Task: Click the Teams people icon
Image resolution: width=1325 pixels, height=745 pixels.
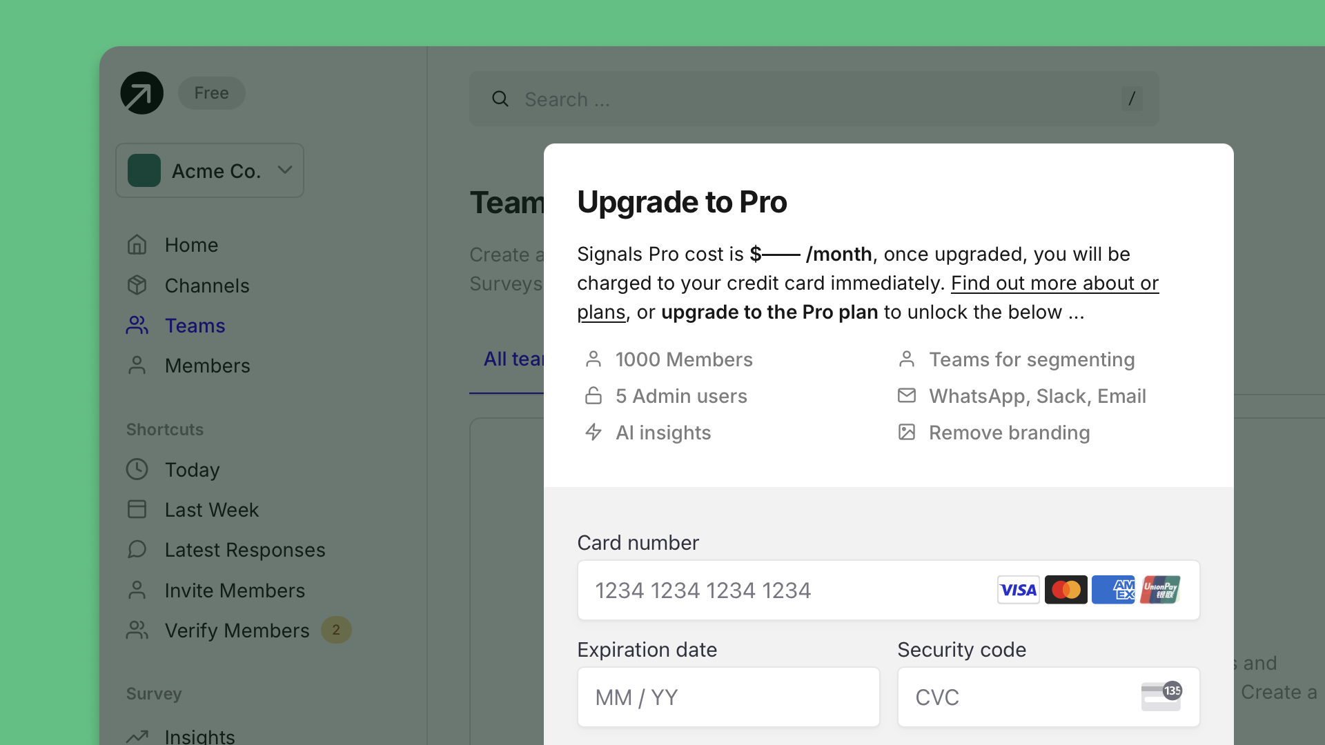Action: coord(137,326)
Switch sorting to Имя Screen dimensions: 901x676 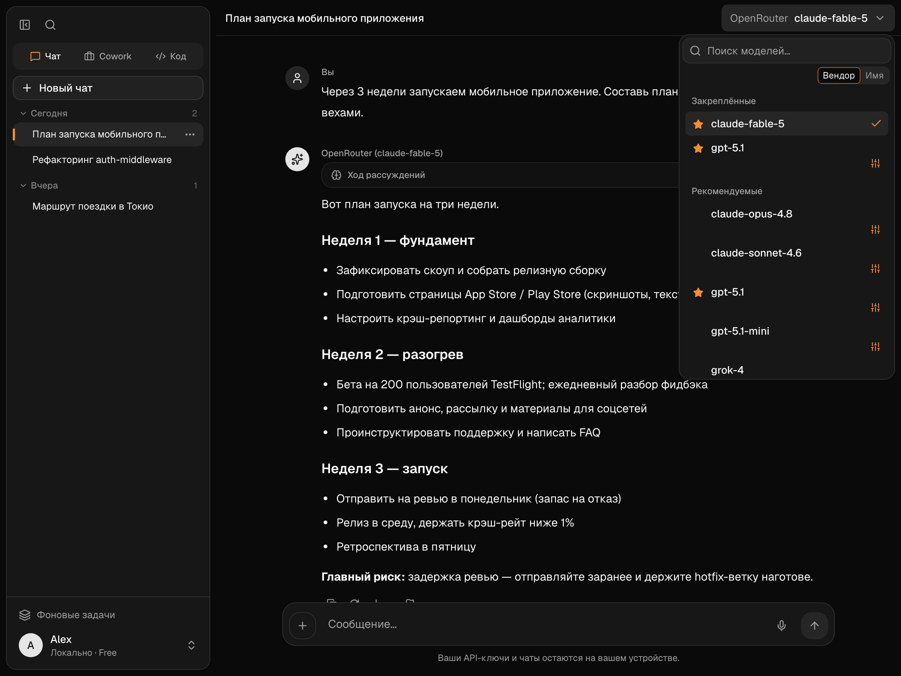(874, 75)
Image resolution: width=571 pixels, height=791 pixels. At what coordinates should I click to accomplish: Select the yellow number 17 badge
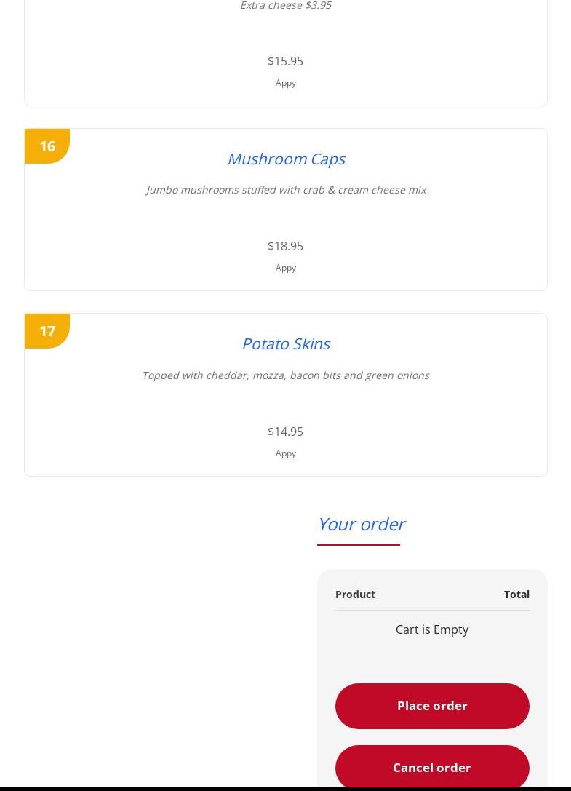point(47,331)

┄┄┄┄┄┄┄┄┄┄┄┄┄┄┄┄┄┄┄┄

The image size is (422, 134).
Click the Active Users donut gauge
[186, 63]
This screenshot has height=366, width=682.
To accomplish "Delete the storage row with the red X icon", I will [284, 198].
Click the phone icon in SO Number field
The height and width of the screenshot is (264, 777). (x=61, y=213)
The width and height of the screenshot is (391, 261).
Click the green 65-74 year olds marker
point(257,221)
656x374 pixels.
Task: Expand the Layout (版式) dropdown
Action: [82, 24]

┄┄┄┄┄┄┄┄┄┄┄┄┄┄┄┄┄┄┄┄

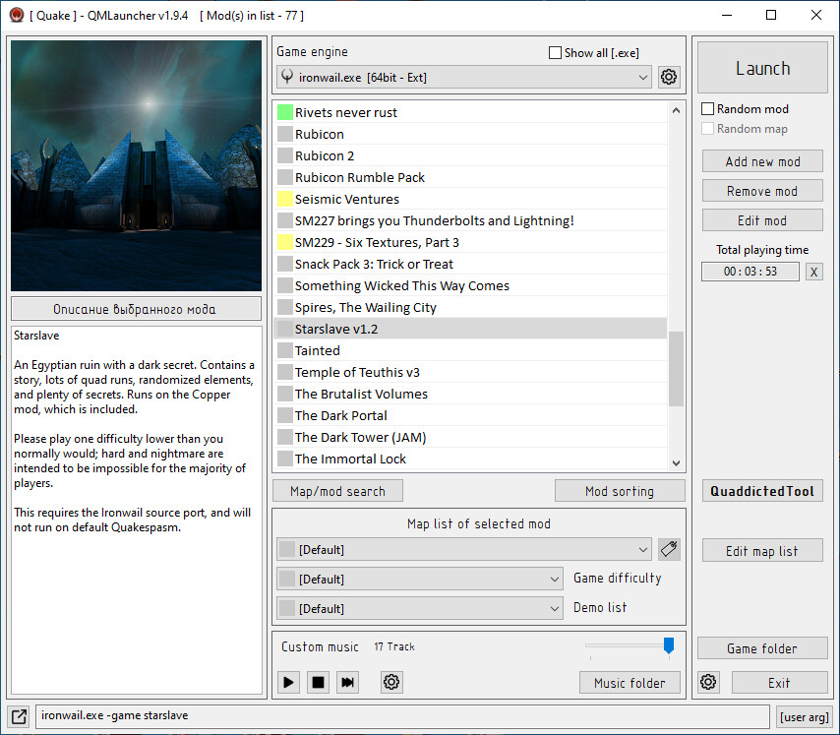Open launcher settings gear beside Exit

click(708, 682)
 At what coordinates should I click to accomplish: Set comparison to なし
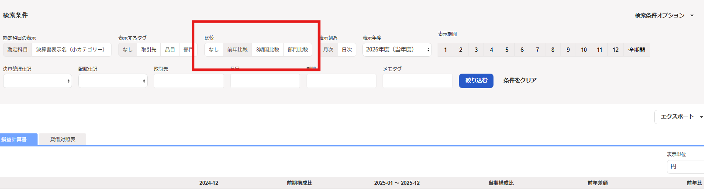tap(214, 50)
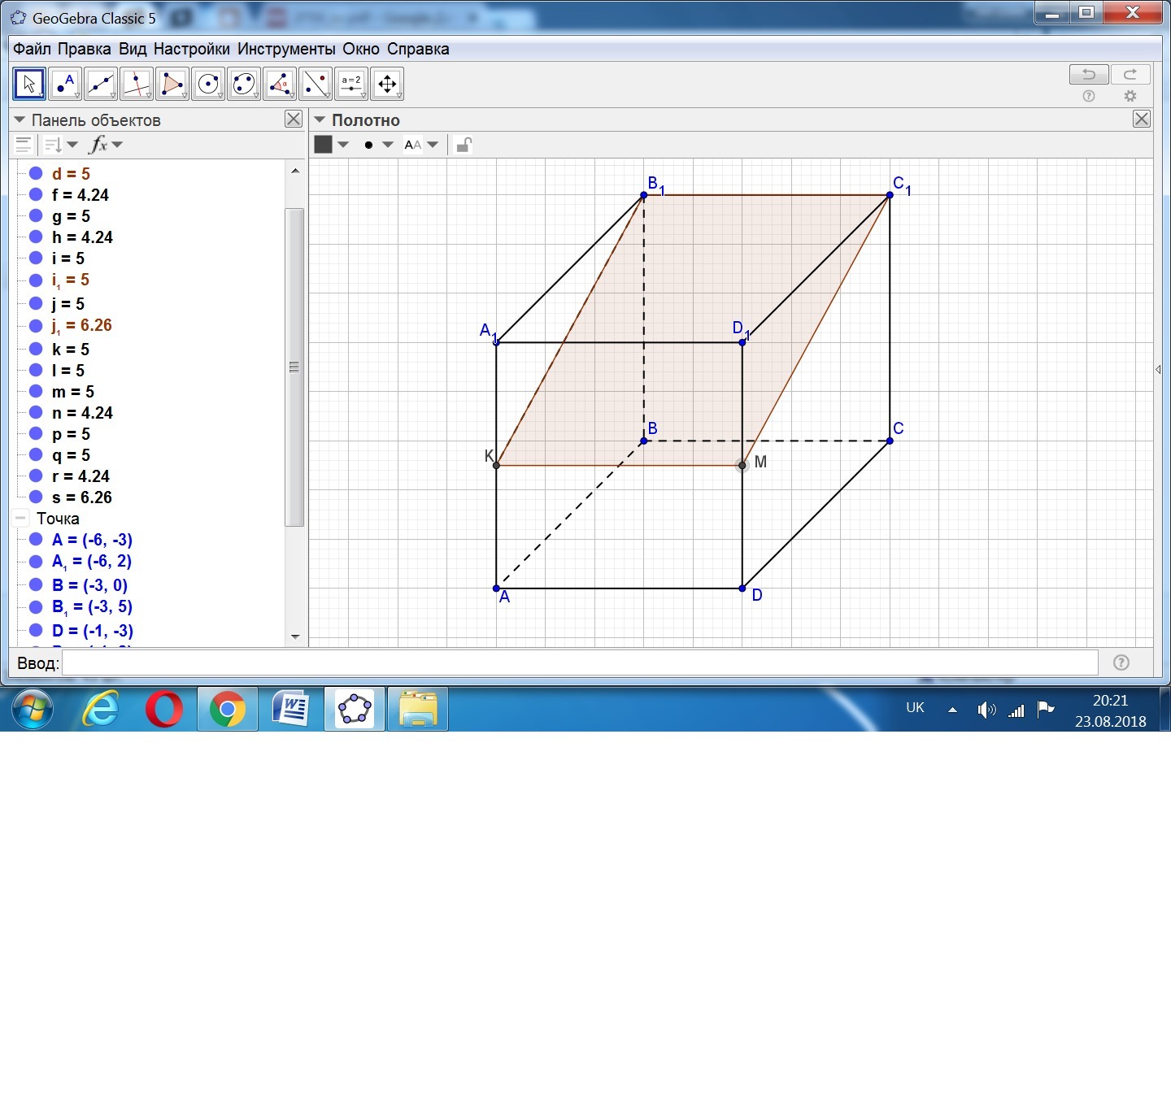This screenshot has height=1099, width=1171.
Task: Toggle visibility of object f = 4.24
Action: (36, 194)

┄┄┄┄┄┄┄┄┄┄┄┄┄┄┄┄┄┄┄┄

DIRECTIONS: From the records above, repeat exactly the lines from the one with "Click the Active Users donut gauge" through the one with "The width and", both included.

ANSWER TO THIS EXERCISE:
Click the Active Users donut gauge
[186, 63]
This screenshot has height=366, width=682.
To accomplish "Delete the storage row with the red X icon", I will [284, 198].
Click the phone icon in SO Number field
The height and width of the screenshot is (264, 777). (x=61, y=213)
The width and height of the screenshot is (391, 261).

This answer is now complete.